Clean water, sanitation, and hygiene education are basic necessities for a healthy environment and a productive life. When people have access to clean water and sanitation, waterborne diseases decrease, children stay healthier and attend school more regularly, domestic violence at home caused by women over staying at far away water sources decrease, and mothers can spend less time carrying water and more time helping their families. 

If you ask a Tanzanian living in a rural area where they go to the toilet, they will turn their head towards a non-specific direction and say, “over there.” This means that they use any location that gives them some sort of privacy to do their needs.
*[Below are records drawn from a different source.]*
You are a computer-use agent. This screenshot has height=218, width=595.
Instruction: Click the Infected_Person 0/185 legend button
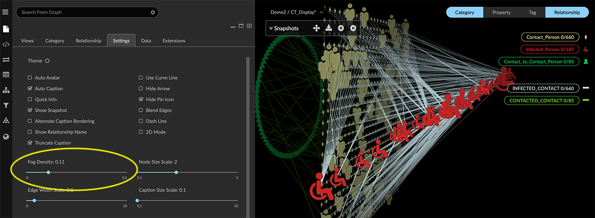tap(549, 49)

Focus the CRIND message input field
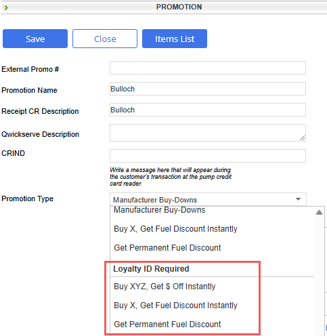(x=208, y=156)
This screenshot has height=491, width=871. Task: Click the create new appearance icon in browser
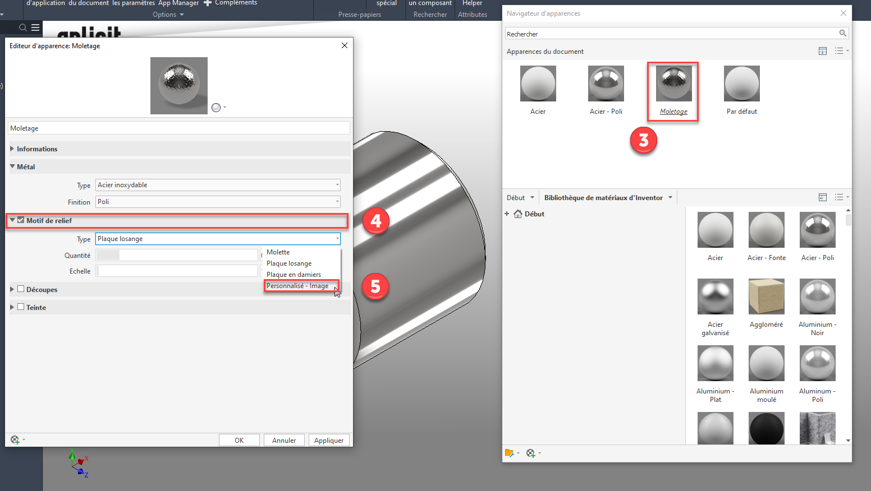[530, 453]
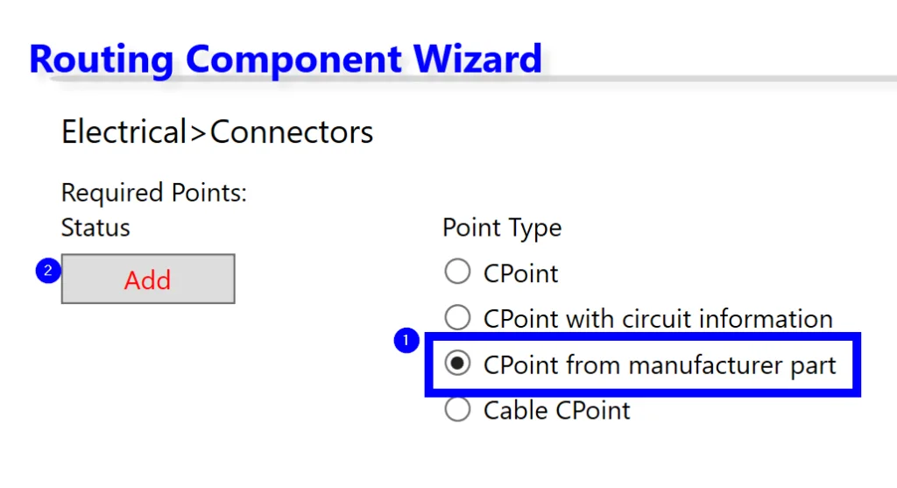Click the Status heading label
The width and height of the screenshot is (897, 488).
[x=95, y=228]
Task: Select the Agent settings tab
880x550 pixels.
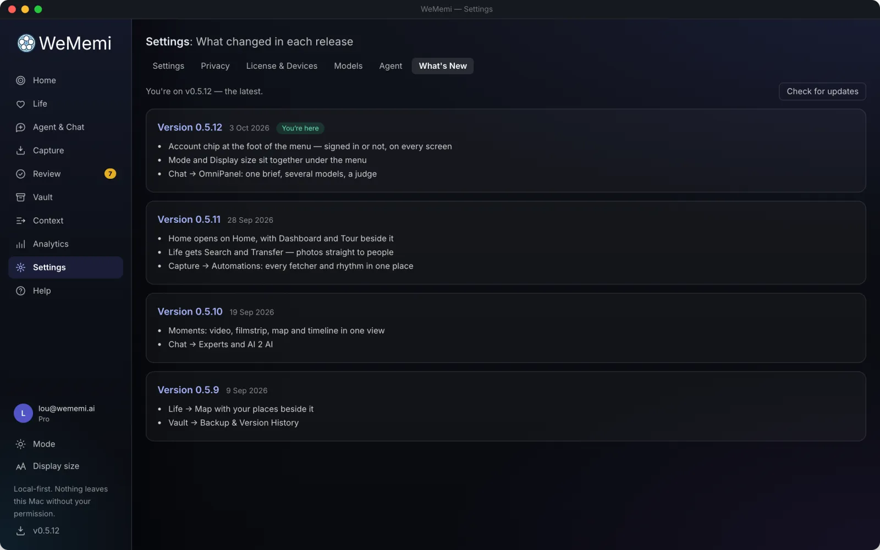Action: [x=391, y=66]
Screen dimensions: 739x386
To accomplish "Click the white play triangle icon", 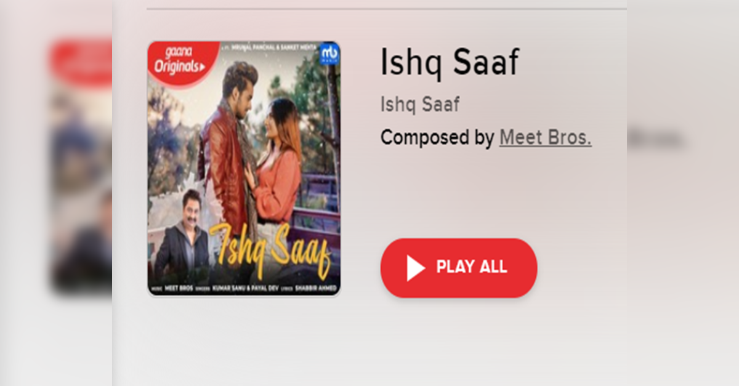I will (x=416, y=268).
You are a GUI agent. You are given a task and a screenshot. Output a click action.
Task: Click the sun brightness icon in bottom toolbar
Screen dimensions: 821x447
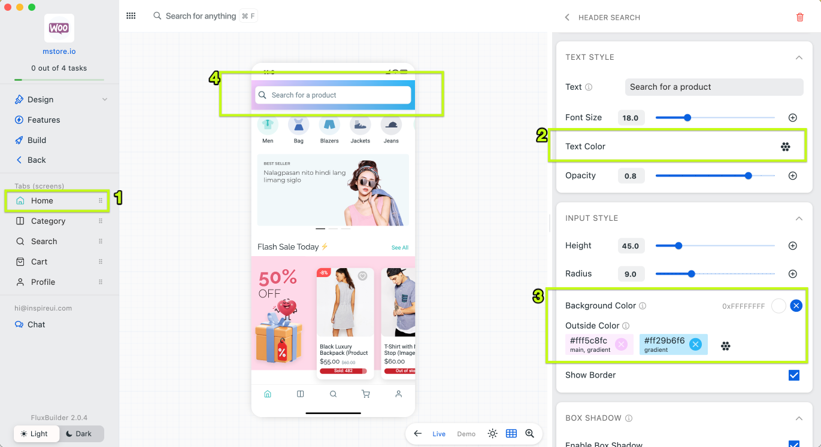click(492, 434)
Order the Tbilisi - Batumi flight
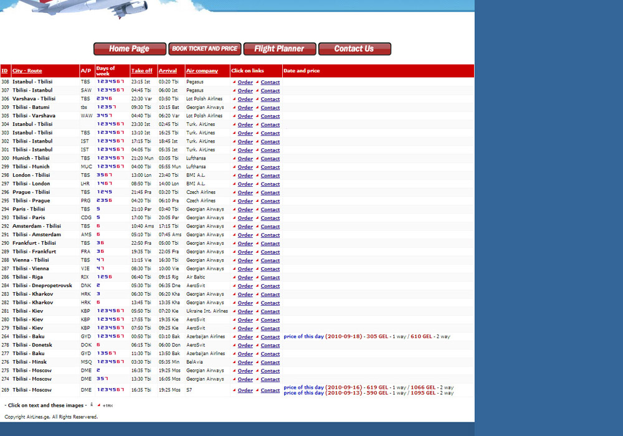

Women have to go longer distances and in early morning hours to avoid prying eyes and molestation. The risks of open defecation are many – including parasitic and bacterial infections. So, when Rotarians and clubs help in providing clean water and sanitation, we are assisting in meeting the most basic needs of our communities, while ensuring safety and very significant reduction is communicable diseases.

In Iganga, for the community of Kiroba district, Rotarians this year have provided the much-needed water using solar energy to pump water from a source and pipe it to 550 households with 3,300 people. The water is metered, and appointed agents provide water at a small fee and the monies collected help ensure sustainability.

Same, a town in Northern Tanzania is known for “Maji Ya Rotary” (Water from Rotary) by providing water one village at a time. The latest project is piping water from a natural spring to a catchment basin which is then piped down to a 150 cubic meter tank, then chlorinated and supplied to a community of 2,000 people which includes schools and hospitals.

Success in our past and current projects with water & sanitation led to USAID partnering with Rotary in Uganda on a long-term program to improve water supplies, sanitation, and hygiene at a cost of $4M.

March is also a month every year when Rotaractors and Rotarians around the world celebrate World Rotaract Week during the week of 13th March. What have you planned?

Someone once told me - We are not born only to die, but we are also born to serve. Not to book our place in heaven, nor to win a coveted award – but for the sheer joy of being useful – after all the only other choice is to be useless – Used Less. As Rotarians I believe we have made our choice.